Projection ABI #1718

dabrahams · 2025-08-06T21:52:30Z

dabrahams
Aug 6, 2025
Maintainer

I wanted to write this all down in advance of our discussion Thursday so I wouldn't forget any of it, and so, hopefully, my concerns and idea will be clear before we start.

Here's what I'm after: I want the generalized projection model that supports ephemeral values to be a first class citizen. For example, I want to be able to satisfy standard library protocols like Collection with types that project ephemeral values. I note that slices are ephemeral. I want to be able to do generalized projection with a guarantee of no dynamic allocation, so that it is usable without a dynamically allocating runtime. I want Hylo to retain an efficient before-optimization compilation model.

I'm happy to bake "addressor-ness" into the ABI/API of specific types like Array and I think we should. I have no objection to any plan that gets the language functioning in the short term—this post is about long-term direction.

The current plan, which depends for basic efficiency on being able to know how much stack memory will be needed during any given projection, does not achieve what I'm after. Resilience boundaries, recursion, and existentials all create situations where the current plan cannot avoid dynamic allocation.

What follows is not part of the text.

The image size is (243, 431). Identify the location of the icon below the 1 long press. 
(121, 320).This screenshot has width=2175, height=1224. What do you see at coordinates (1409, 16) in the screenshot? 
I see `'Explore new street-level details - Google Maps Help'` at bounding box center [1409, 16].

I am also concerned about the cases where we can potentially use addressors because it is my impression that:

Anything that depends on the compiler being able to reason about all the code down to the leaves, inevitably:
- fails when the source code reaches some level of complexity. If the alternative is orders of magnitude less efficient, then you have a performance cliff.
- slows down the compiler as the source code gets complex. It may not be acceptable to do enough reasoning to achieve basic efficiency in debug builds.
Once you encode a complex solution to a problem (e.g. one involving memory allocation) into the program it is harder to remove it in later optimization passes.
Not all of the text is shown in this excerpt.